Volunteer with your kids at DC Diaper Bank

May 5

This piece originally posted here in May. But there’s a new lede: Corinne Canon, the founder of the DC Diaper Bank, was recently named a 2014 L’Oreal Paris Women of Worth. She’s being honored for her work providing diapers and other essentials to low-income families in the D.C. region. Canon received $10,000 for her charity, and has a chance to receive $25,000 more for the Diaper Bank — just in time for the Bank’s 4th anniversary.

So for all of you wondering how to teach your kids to be kind, how to introduce the idea of volunteerism and giving back, the original story we ran about Canon and the Diaper Bank is a good place to start. — Amy Joyce, On Parenting editor


 

Finding a way to instill a commitment to volunteerism in my children is not easy. As I stress about being late to the PTA meeting or I pass up the plate at church explaining that we already contributed online, I fear that I am not providing a clear – or positive – example of how the adults in our family help others.

But when we walked into the DC Diaper Bank and feasted our eyes on towering stacks of thousands of diapers, the concept of need was immediately clear. Although my 3-year-old Alice does not comprehend the point of lobbying Congress, she can sure understand the importance of a clean, dry booty.

Alice and I met DC Diaper Bank Executive Director Corinne Cannon and her one-year-old daughter Callie for a “social good playdate” at DC Diaper Bank’s headquarters in Silver Spring. While our big kids were at school, our youngest girls played in the colorful children’s toy area, drew on the chalkboard-painted walls and climbed on the couches (all donated). In between snack breaks and my reminders to Alice to be gentle with Callie, Cannon explained to me the goals and growth of the area’s very first diaper bank.

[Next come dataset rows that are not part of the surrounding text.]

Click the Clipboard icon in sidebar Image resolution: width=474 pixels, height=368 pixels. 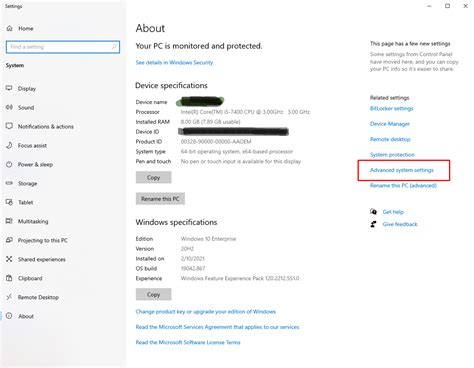[9, 278]
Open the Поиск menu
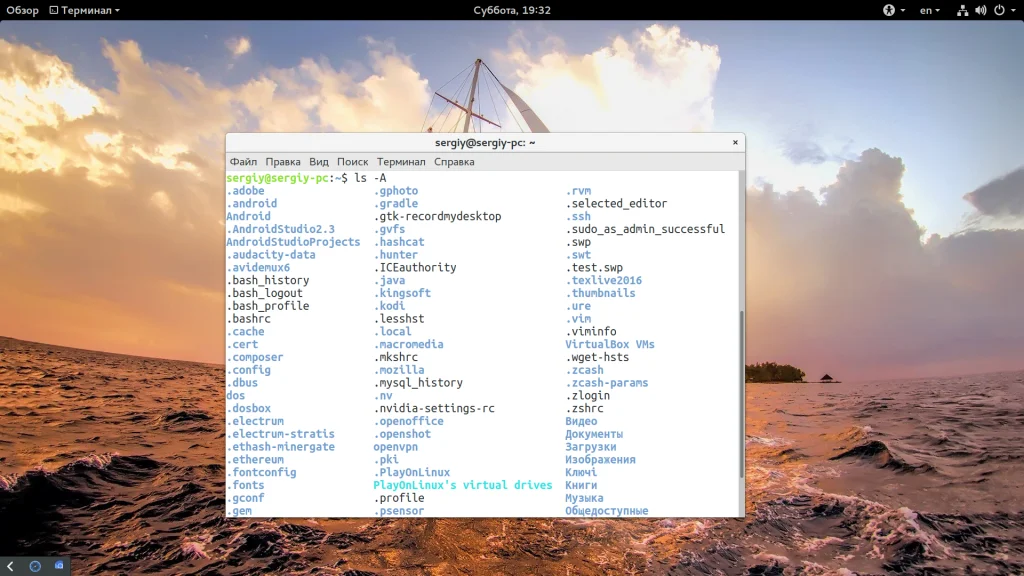The height and width of the screenshot is (576, 1024). click(353, 162)
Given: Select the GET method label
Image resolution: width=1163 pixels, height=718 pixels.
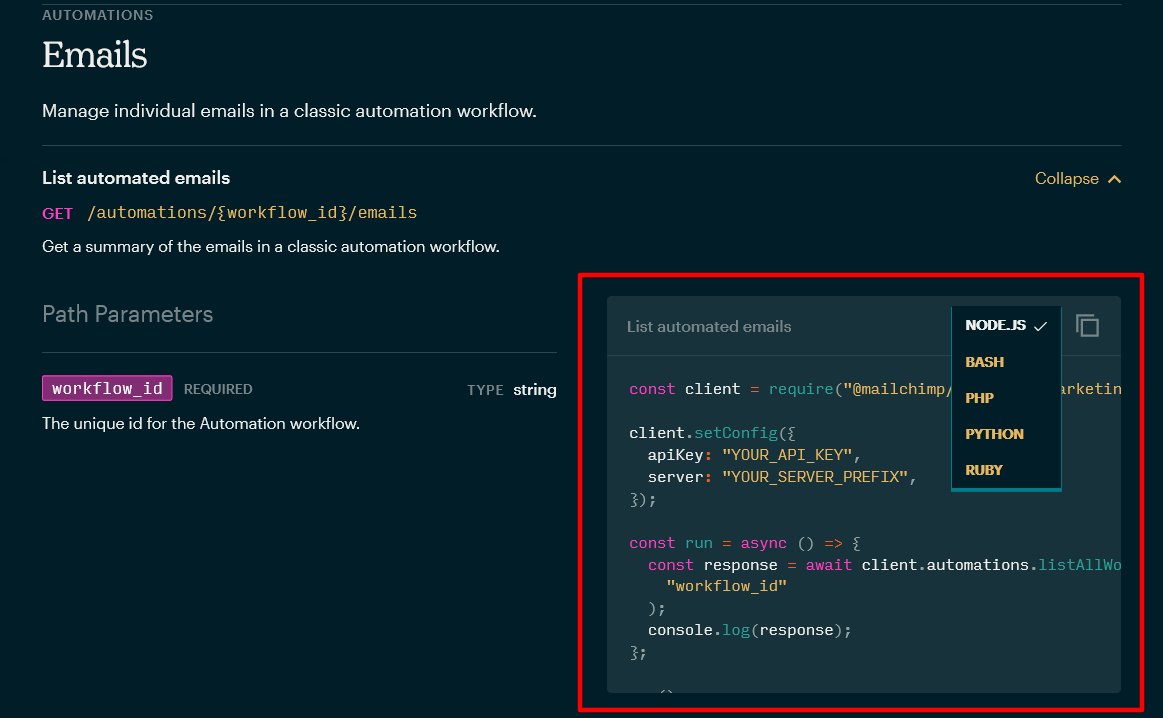Looking at the screenshot, I should (x=55, y=212).
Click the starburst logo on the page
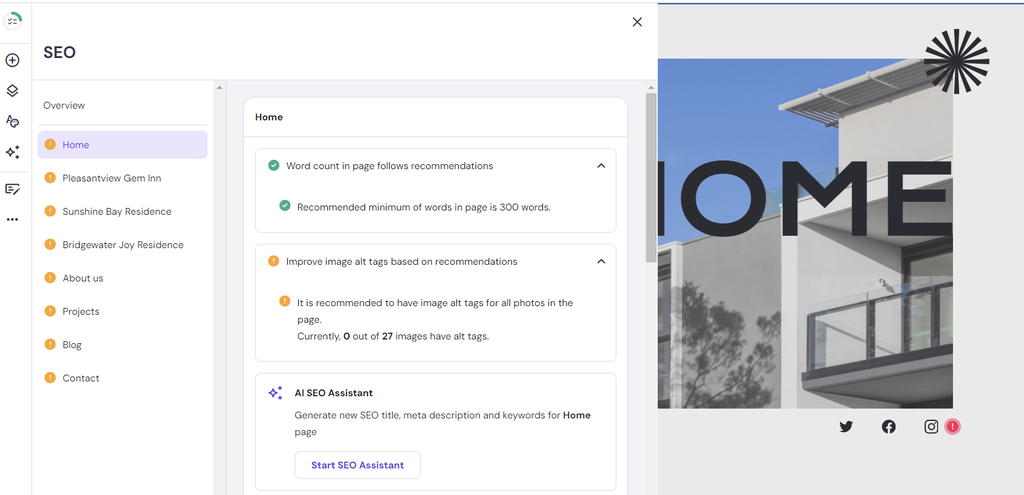 click(x=956, y=62)
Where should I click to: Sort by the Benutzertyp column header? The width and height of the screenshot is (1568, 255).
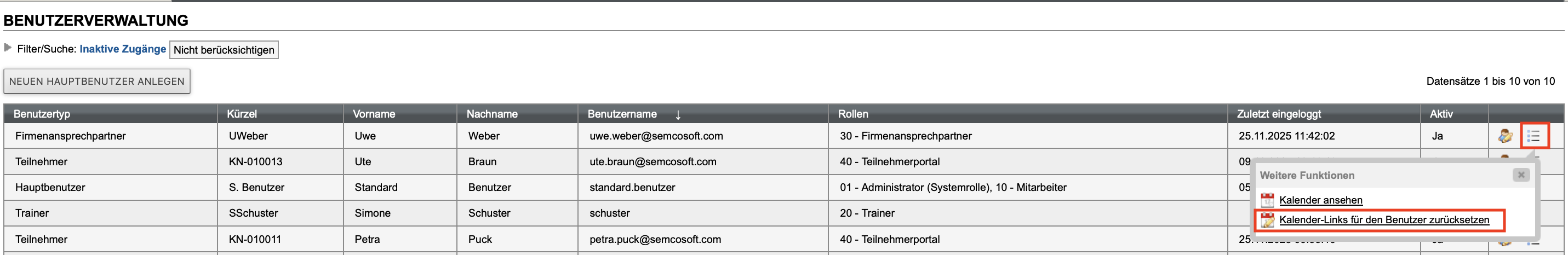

Cannon founded DC Diaper Bank in 2010 after the birth of her first child and while working full-time at ICF International. Cannon could not believe that while 44 percent of Washington kids under the age of three live in low-income families, there was not a solid diaper donation network in the area. Juggling career, family and a growing non-profit, she gave up things such as sleep to coordinate the donation of more than 50,000 diapers to 2,000 families each month in D.C., Maryland and Virginia.

In 2013 the diaper bank moved its headquarters from within the Capital Area Food Bank to its own space, and Cannon made the decision to devote herself to it full time. Although the new space provides administrative challenges (such as the need to pay rent when Cannon has yet to pay herself a salary), Cannon says that the physical plant has made a great impact in how they connect with their volunteer community of all ages.

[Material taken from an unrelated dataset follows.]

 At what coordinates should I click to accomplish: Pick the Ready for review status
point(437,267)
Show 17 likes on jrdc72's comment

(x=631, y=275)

“We sought to create a space where families can come together and talk about what it is to give back, and do it in a tangible way kids can understand. Parents can bring their children with them and volunteer together. Kids can host a diaper drive — we have had lemonade stand diaper drives — bring their donations, then work to bundle diapers that will be delivered to families who live near them. It is a way for volunteering to be full circle, for people to see the whole process.”

DC Diaper Bank welcomes — and depends on — volunteers to assist in counting, bundling, packaging and distributing the diapers delivered to the warehouse. This summer their volunteer need is greater than ever, as Huggies and the National Diaper Bank Network organized a donation of a quarter of a million diapers to be delivered to DC Diaper Bank May 2. This large-scale donation filled their space to the brim, and many hands are needed to get those diapers out the door and into the hands of local families.

“June, July, August, September — that’s when we really need volunteers. Around the holidays is when donations and volunteer hours are the greatest, so we would love assistance during those lighter months,” says Cannon.

DC Diaper Bank welcomes children’s clubs, Scout troops, moms’ groups and any group of five or more to schedule times to come in and lend a hand this summer. Individual families can drop by during their family friendly volunteer hours, typically Tuesday and Thursdays from 10 a.m. – 1 p.m. Children of all ages and ability levels are welcome — Cannon says that one of their most dedicated volunteer groups is a Learning for Independence (LFI) group.

DC Diaper Bank’s Wine/Whine Wednesdays is a genius merging of social good and a moms’ night out. On Wednesdays, parents leave the kids at home, BYOB and bundle diapers. Parents (okay, especially moms) can meet up with the friends, and new and new-to-the-area moms can get out of the house and meet other mothers. Monthly Distribution Days are also one of the most critical volunteer days for the diaper bank, as this the day for loading 50,000 diapers onto 18 trucks headed for the diaper distribution centers.

With two little kids, a husband and 2,000 families in her service, I am inclined to believe Cannon has plenty on her plate. But DC Diaper Bank is growing to include food and other essential items for children in need. Calling this project The Baby Pantry: Food & Other Essentials, DC Diaper Bank will now also accept unopened and unexpired formula, new baby food jars and pouches, baby care items and more (see full list). To celebrate this growth and Mother’s Day, they are hosting eight Baby Pantry Drives with area Whole Foods stores in May – check out all the dates and locations you can pop by and donate.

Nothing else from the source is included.